━━━━━ Entries supplied

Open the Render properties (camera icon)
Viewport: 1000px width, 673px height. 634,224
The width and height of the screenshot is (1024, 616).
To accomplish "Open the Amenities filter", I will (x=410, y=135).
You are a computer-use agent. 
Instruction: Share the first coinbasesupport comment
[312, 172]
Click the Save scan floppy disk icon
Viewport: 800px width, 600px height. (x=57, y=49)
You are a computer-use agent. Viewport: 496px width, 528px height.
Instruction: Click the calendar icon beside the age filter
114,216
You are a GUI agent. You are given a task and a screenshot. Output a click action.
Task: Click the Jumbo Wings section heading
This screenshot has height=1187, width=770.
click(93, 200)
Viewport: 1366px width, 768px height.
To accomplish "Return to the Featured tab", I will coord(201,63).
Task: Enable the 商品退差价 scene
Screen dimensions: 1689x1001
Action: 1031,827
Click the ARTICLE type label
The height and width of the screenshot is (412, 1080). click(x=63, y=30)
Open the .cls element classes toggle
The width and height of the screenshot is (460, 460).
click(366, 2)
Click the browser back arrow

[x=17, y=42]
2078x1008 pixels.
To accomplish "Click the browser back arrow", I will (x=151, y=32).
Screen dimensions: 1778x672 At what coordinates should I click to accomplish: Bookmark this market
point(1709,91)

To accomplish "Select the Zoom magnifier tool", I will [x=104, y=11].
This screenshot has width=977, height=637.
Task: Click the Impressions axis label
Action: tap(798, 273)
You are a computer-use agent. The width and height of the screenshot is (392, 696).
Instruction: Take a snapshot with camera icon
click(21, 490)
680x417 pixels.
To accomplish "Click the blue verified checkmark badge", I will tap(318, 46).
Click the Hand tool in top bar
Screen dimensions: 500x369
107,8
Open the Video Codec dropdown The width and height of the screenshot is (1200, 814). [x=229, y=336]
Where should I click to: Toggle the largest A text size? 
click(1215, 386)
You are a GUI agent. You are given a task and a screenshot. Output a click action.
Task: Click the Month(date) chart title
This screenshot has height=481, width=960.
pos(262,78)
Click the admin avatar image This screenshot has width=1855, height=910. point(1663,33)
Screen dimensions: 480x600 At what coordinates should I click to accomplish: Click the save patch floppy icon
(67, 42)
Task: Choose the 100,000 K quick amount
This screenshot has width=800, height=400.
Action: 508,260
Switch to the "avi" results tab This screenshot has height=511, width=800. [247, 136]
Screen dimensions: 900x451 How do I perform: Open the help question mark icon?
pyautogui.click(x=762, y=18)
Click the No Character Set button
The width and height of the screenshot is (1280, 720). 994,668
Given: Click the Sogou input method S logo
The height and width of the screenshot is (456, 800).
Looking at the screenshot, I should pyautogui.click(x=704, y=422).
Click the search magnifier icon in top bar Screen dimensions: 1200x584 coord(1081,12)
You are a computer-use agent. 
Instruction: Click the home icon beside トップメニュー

━━━━━━━━━━

What to produce —
In the answer, include exactly the lines from the line containing "Screen dimensions: 500x369" through the end of the data, and nothing else.

Answer for this exercise —
Screen dimensions: 500x369
107,8
Open the Video Codec dropdown The width and height of the screenshot is (1200, 814). [x=229, y=336]
Where should I click to: Toggle the largest A text size? 
click(1215, 386)
You are a GUI agent. You are given a task and a screenshot. Output a click action.
Task: Click the Month(date) chart title
This screenshot has height=481, width=960.
pos(262,78)
Click the admin avatar image This screenshot has width=1855, height=910. point(1663,33)
Screen dimensions: 480x600 At what coordinates should I click to accomplish: Click the save patch floppy icon
(67, 42)
Task: Choose the 100,000 K quick amount
This screenshot has width=800, height=400.
Action: 508,260
Switch to the "avi" results tab This screenshot has height=511, width=800. [247, 136]
Screen dimensions: 900x451 How do I perform: Open the help question mark icon?
pyautogui.click(x=762, y=18)
Click the No Character Set button
The width and height of the screenshot is (1280, 720). 994,668
Given: Click the Sogou input method S logo
The height and width of the screenshot is (456, 800).
Looking at the screenshot, I should pyautogui.click(x=704, y=422).
Click the search magnifier icon in top bar Screen dimensions: 1200x584 coord(1081,12)
You are a computer-use agent. 
Instruction: Click the home icon beside トップメニュー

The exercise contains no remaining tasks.